SHORT PROBLEM =>
Could you retype the material starting with the line that contains "You are a computer-use" and going on through the line that contains "Looking at the", leaving the pictures out of your answer?

RECORDS SUPPLIED =>
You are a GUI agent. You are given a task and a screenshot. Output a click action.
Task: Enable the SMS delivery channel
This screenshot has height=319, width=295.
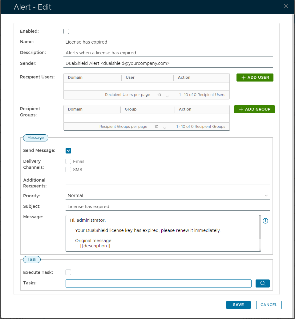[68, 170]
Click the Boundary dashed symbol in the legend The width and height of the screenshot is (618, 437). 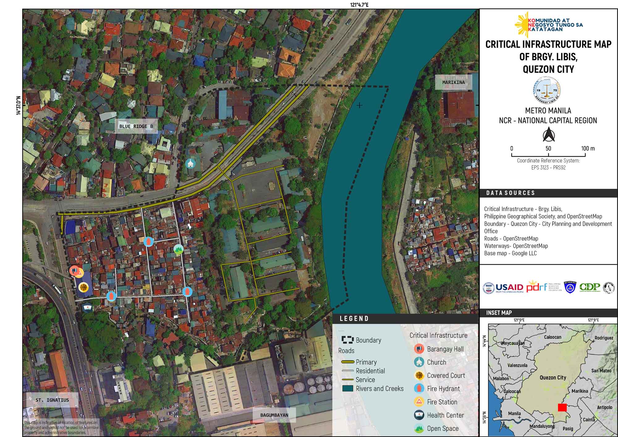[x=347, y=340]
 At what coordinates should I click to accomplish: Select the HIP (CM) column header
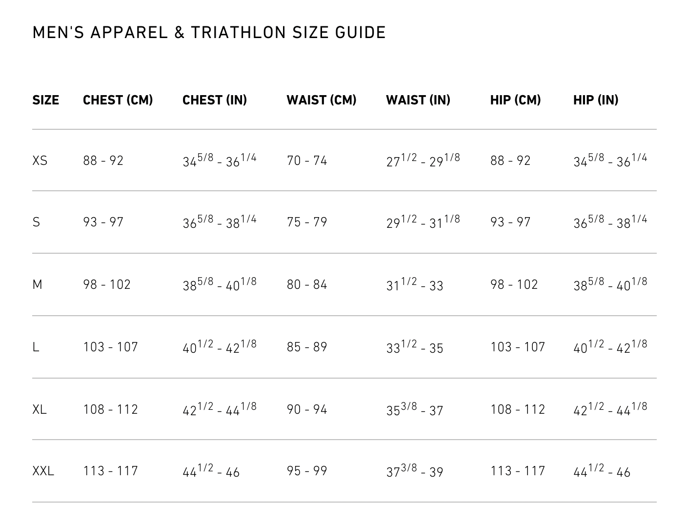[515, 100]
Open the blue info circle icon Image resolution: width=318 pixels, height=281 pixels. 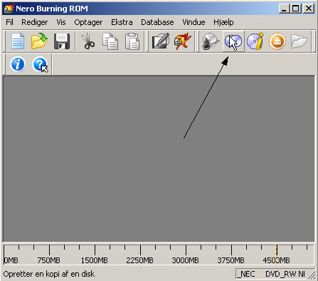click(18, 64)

--

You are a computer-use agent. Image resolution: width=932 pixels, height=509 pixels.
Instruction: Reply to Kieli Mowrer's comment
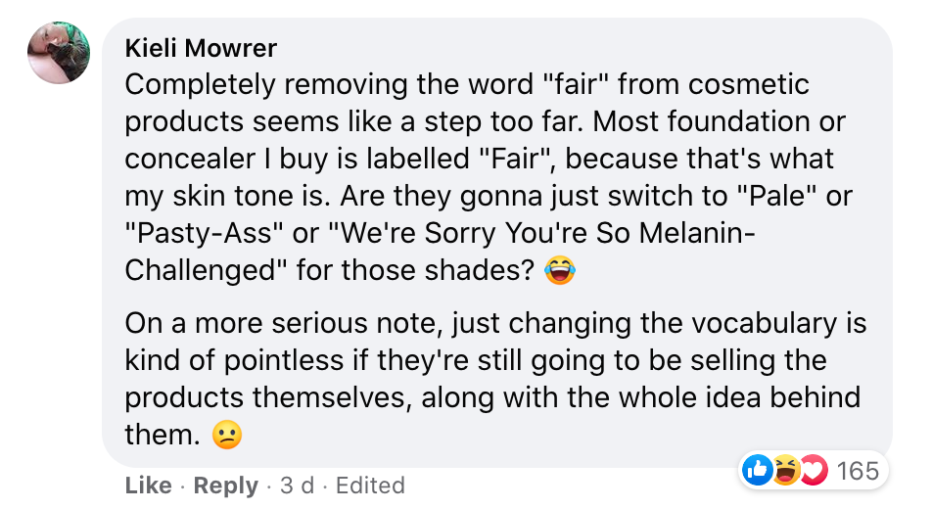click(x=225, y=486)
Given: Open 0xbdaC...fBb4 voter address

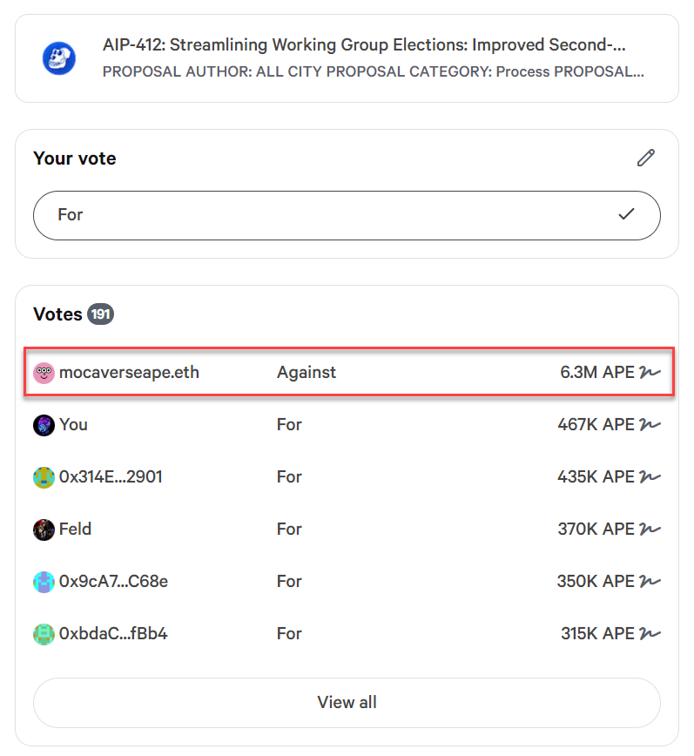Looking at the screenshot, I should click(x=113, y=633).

...

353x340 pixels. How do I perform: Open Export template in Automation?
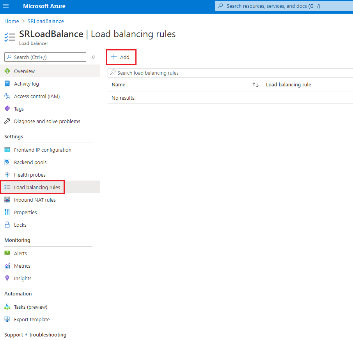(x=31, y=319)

THE COMPLETED TASK =>
You are a computer-use agent. Image resolution: width=932 pixels, height=509 pixels.
Instruction: Reply to Kieli Mowrer's comment
click(x=225, y=486)
Given: Open 0xbdaC...fBb4 voter address

Looking at the screenshot, I should click(x=113, y=633).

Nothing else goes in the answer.